それで、だ。
 なんでわたしはここにいるんだろう。
「のぞくだけ、のぞくだけだからね……」
 誰に言うともなしに、呟く。
 肩まである髪をいじくる。癖っけのあるそれは、せっかくブラッシングしてきたのに、既にふわふわと跳ねまくっている。
 そう、図書館の帰りにちょっとのぞいてみるだけ。わざわざクロセルに会いに来たわけではない。この公園がなんかインスピレーションを得れそうだったから!
 わたしは、そうっと木立から中をうかがった。
「いな、い……?」
 中に人影は見当たらない。
 なんだ、と拍子抜けすると同時に、なんとなく胸に広がる喪失感。
 そう、か。いないときもあるのか。何よ大体ここにいるって言ったのに。
「あれ。リリー?」
「ぅわぁっ!?」
 背後からのテノールに、心臓が跳ねる。
 くるりと振り向くと、鳶色の瞳を少し見開かせて、クロセルがたたずんでいた。
「もう二度と来ないかと思ってた」
「ちょ、ちょっと通りかかっただけ!」
「ふうん…。まあいいけど」
 くすりと笑んで、クロセルはすたすたといつもの場所へ向かう。ベンチに優雅に腰かけ、足を組む。
 絵面的にわたしだけが立つのもおかしいと思ったので、仕方なくわたしも隣に座った。
「今日はどうしたの? さすがに、用もないのにこんなところには来ないでしょ?」
 問いかけるように微笑みかけられ、わたしは言葉に詰まる。
 た、確かに不自然だったかもしれない。たとえ図書館の帰りに寄っただけだとしても。
「べ、別に。……こないだの子は?」
「なんだ、結局聞きたいことあるじゃない。……こないだの子っていうのは、リリーと会ったときに一緒にいた子?」
「それ以外にいるの?」
「さあ、どうでしょう?」
 おどけた様子で肩をすくめ、クロセルは続けた。
「俺は何も、リリーが思ってるようなやましいことはしてないけどな。迷える子羊ちゃんに助言をしていただけさ」
「助言で抱き合うの?」
「気になる?」
「ち、違うしっ!」
「じゃあ教えてあーげない♪」
 くっ……、なんで楽しそうなのよ! 妙に悔しくて、わたしはクロセルを睨みつける。これじゃ、わたしがすっごく知りたがってるみたいになるじゃない!

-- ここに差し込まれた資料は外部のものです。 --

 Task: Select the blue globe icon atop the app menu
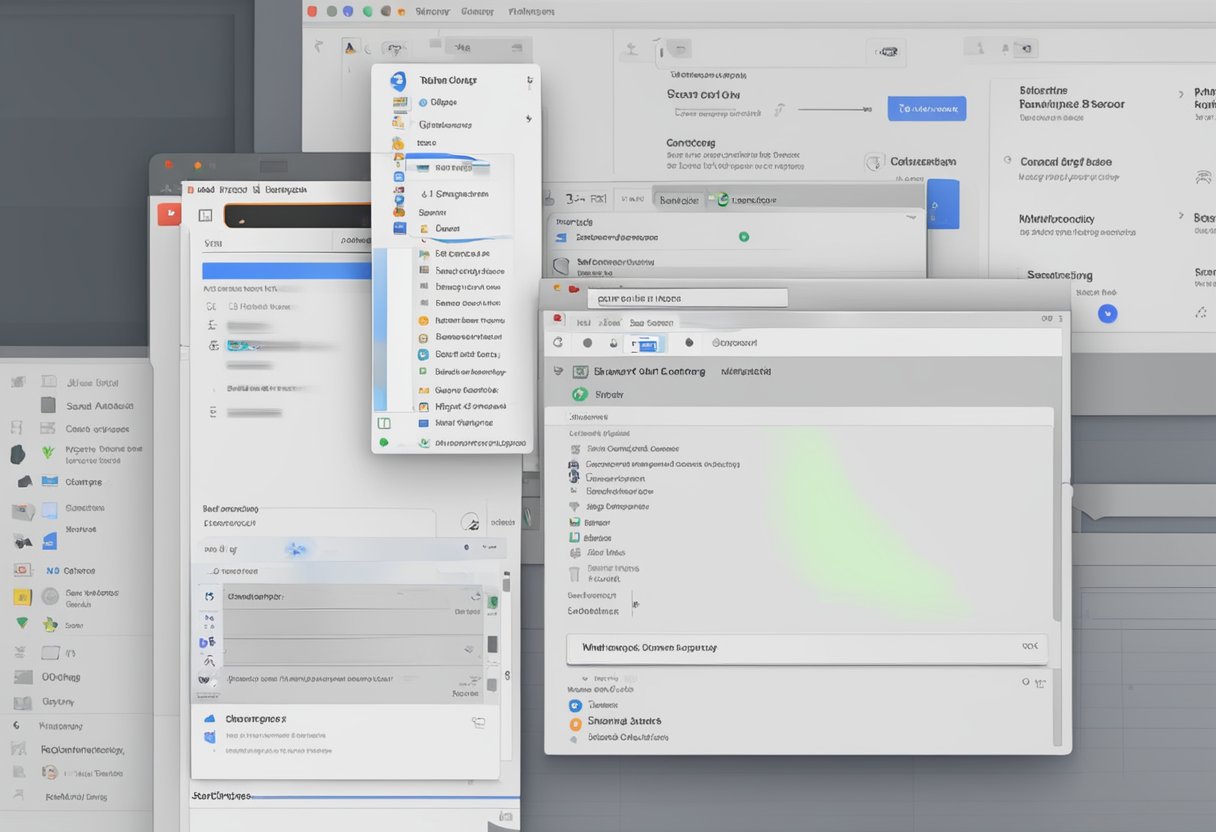tap(397, 80)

「ふふっ、リリーは面白いな。本当にからかいがいがある」
「失礼な! 面白いって何よ」
「はいはい。真相は、また今度教えてあげるよ」
「えー!? なんで今教えてくれないの?」
「それはね」
 どこか妖艶な表情で、クロセルはそっとわたしの頬を撫でた。
 かっと頭に血が昇るのをどこか遠くで感じる。なんだかドギマギしてしまって、体を動かせない。
「……うん、それもまた今度にしようかな」
「な、にそれ……」
 返事が弱々しくなってしまう。なんだろう。クロセルの遠くを見るようでいて、懐かしそうな瞳のせいだろうか。それとも……?
「さあ、リリーはもう帰ったほうがいいよ。心配性なマルコキアスが首を長くして待っているだろうしね」
「そ、そうね。じゃあ!」
 さっきと打って変わって、明るい声音になったクロセルに、わたしは荷物を抱えて立ちあがるしかなかった。